Msx1, belonging to the muscle segment homeobox gene family, is a transcription factor crucial for multiple epithelial-mesenchymal interactions during vertebrate embryogenesis [2,3]. It plays pleiotropic roles in various tissues, regulating cellular proliferation, differentiation, and cell death. Msx1 is associated with pathways like the canonical Wnt signaling pathway, which is essential for certain developmental processes [1].

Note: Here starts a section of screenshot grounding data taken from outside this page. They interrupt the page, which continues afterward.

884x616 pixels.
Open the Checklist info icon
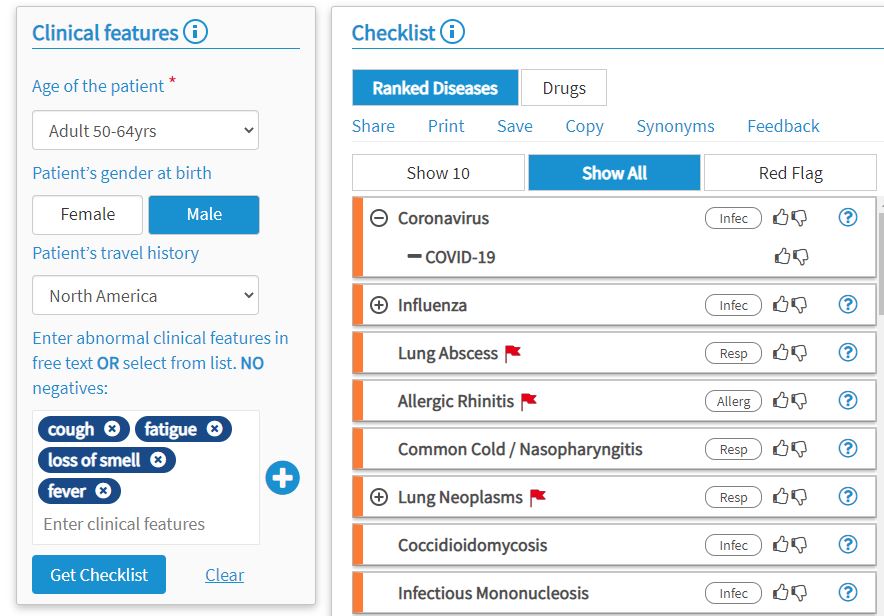pos(452,32)
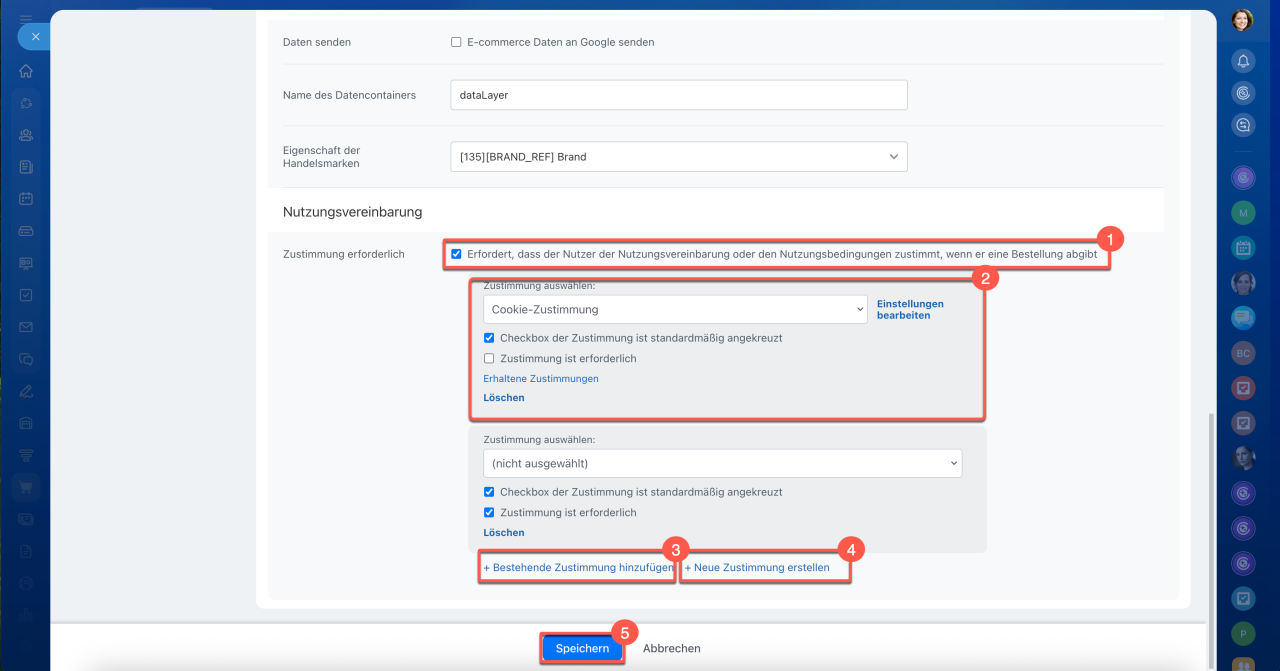This screenshot has height=671, width=1280.
Task: Open the '(nicht ausgewählt)' consent dropdown
Action: (x=722, y=464)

In tooth development, Msx1 -/- mice have revealed its key role in the "bud to cap" morphogenesis. Msx1 drives tooth development by controlling the expression of Wnt antagonists such as Dkk2 and Sostdc1. Genetic inactivation of Sostdc1 rescued maxillary molar morphogenesis in Msx1 -/- mice, and combined inactivation of Dkk2 and Sostdc1 rescued both maxillary and mandibular molar development in Msx1 -/-;Dkk2 -/-;Sostdc1 -/- mice [1]. In mandibular development, Msx1 -/- mice showed unfused and bifurcated rostral tips of the mandibular processes, along with reduced cell proliferation and down-regulated Bmp signaling, indicating its essentiality for proper mandibular tip formation [4].

In conclusion, Msx1 is essential for tooth and mandibular development as demonstrated by gene-knockout mouse models. These models have provided insights into the role of Msx1 in these processes, which could be relevant for understanding and potentially treating related congenital defects such as tooth agenesis and mandibular clefting.